@JUDGMENTTAG-ORDER
Adarsh Kumar Goel, J.@mdashThis appeal has been preferred by the assessee u/s 35G of the Central Excise Act, 1944 (for short, ''the Act'') against order dated 11-11-2008 passed by the Customs, Excise and Service Tax Appellate Tribunal, New Delhi
A. Whether the learned Tribunal is justified in rejecting the appellant''s contention that the appellant is not a ''commercial concern'' and therefore does not fall within the scope of the definition of the term ''security agency'' as defined in Section 65(40) of the Finance Act, 1994?
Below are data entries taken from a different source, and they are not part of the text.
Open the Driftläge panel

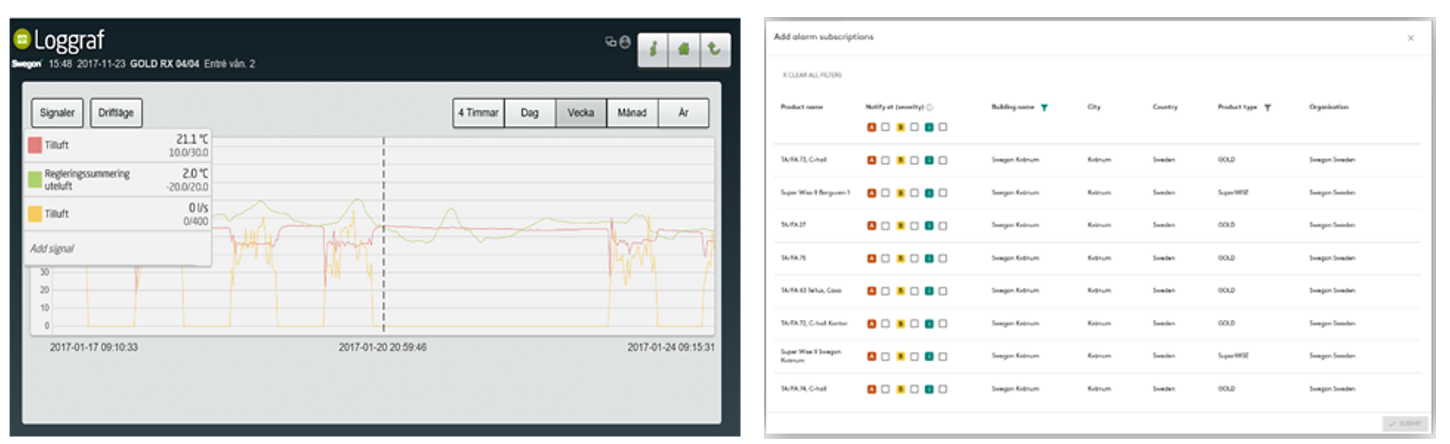pyautogui.click(x=116, y=113)
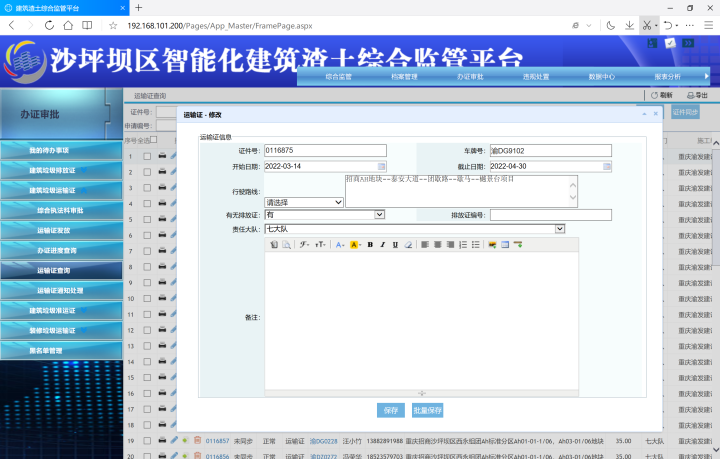The height and width of the screenshot is (459, 720).
Task: Open the 数据中心 top menu
Action: pos(601,76)

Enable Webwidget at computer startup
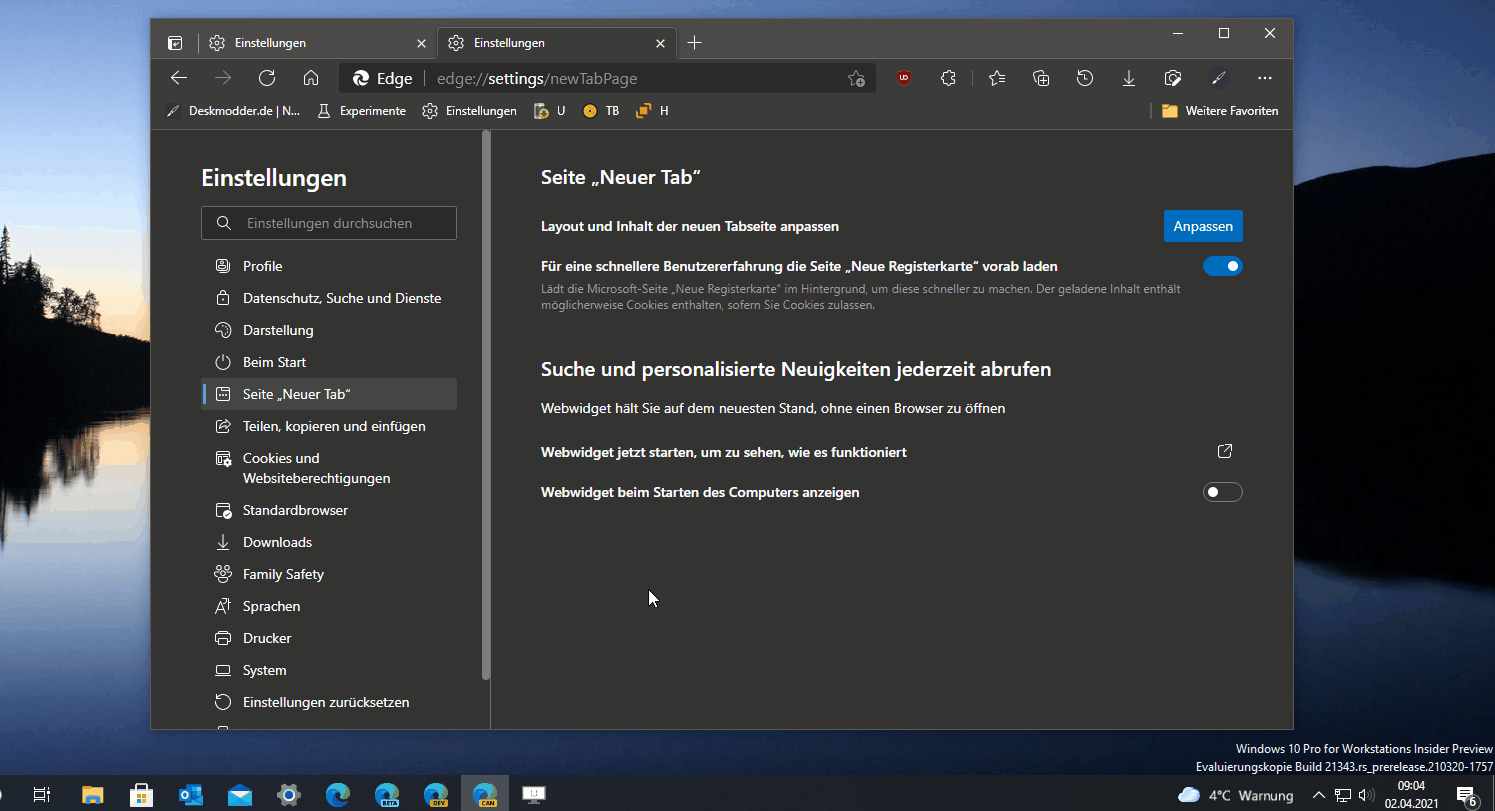click(x=1222, y=492)
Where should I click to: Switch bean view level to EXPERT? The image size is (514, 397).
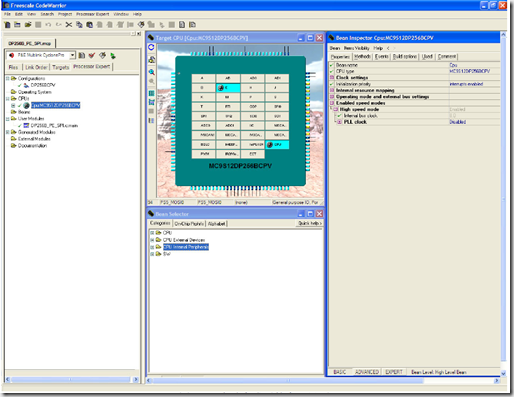tap(394, 372)
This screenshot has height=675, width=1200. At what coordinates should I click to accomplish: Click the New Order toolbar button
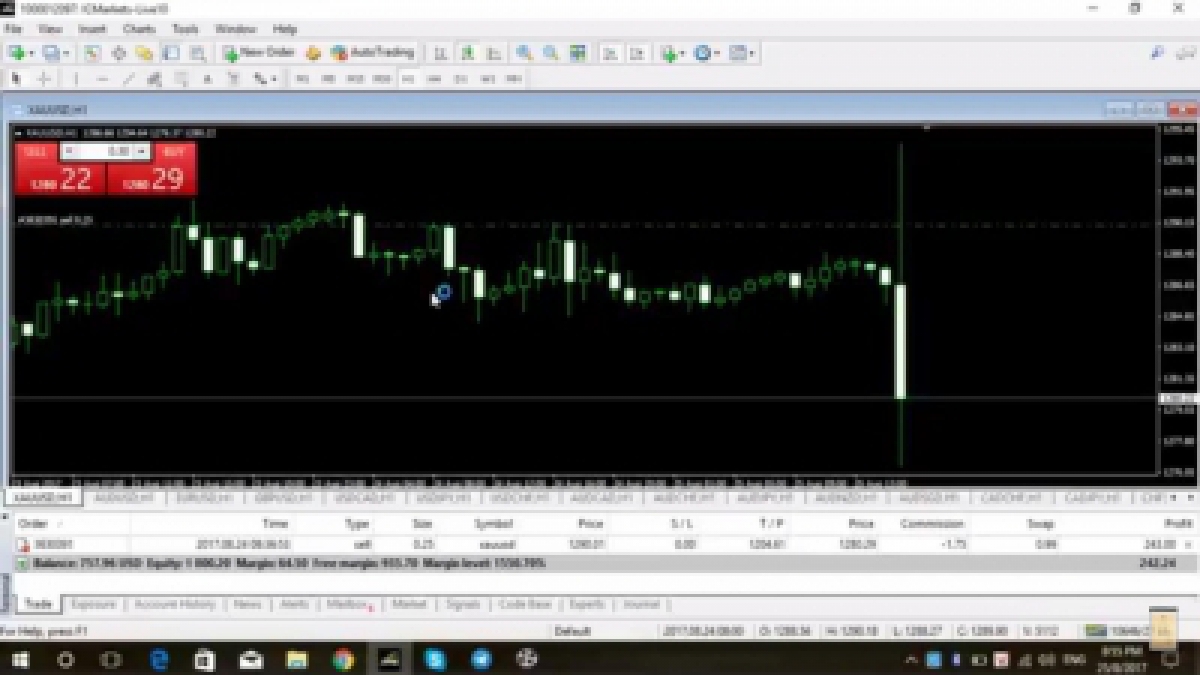point(258,53)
B. Whether the test laid down and applied by the learned Tribunal for rejecting the appellant''s contention that the appellant is not a commercial concern is in the teeth of the Hon''ble Supreme Court Constitution Bench judgment reported as
C. Whether Section 15(2) of the FESCO Act is a charter of functions of the appellant as held by the learned Tribunal or it confers powers upon the appellant to effectuate the object provided u/s 15(1) of the PESCO Act?
D. Whether the learned Tribunal, in facts and circumstances of the case, is justified in holding that longer period of limitation of five years is available to the revenue u/s 73(1) of the Finance Act, 1994?
E. Whether the learned Tribunal is justified in putting up a new case of the revenue by holding that it is Section 73 of the Finance Act, 1994, as it existed prior to 10-9-2004 will apply?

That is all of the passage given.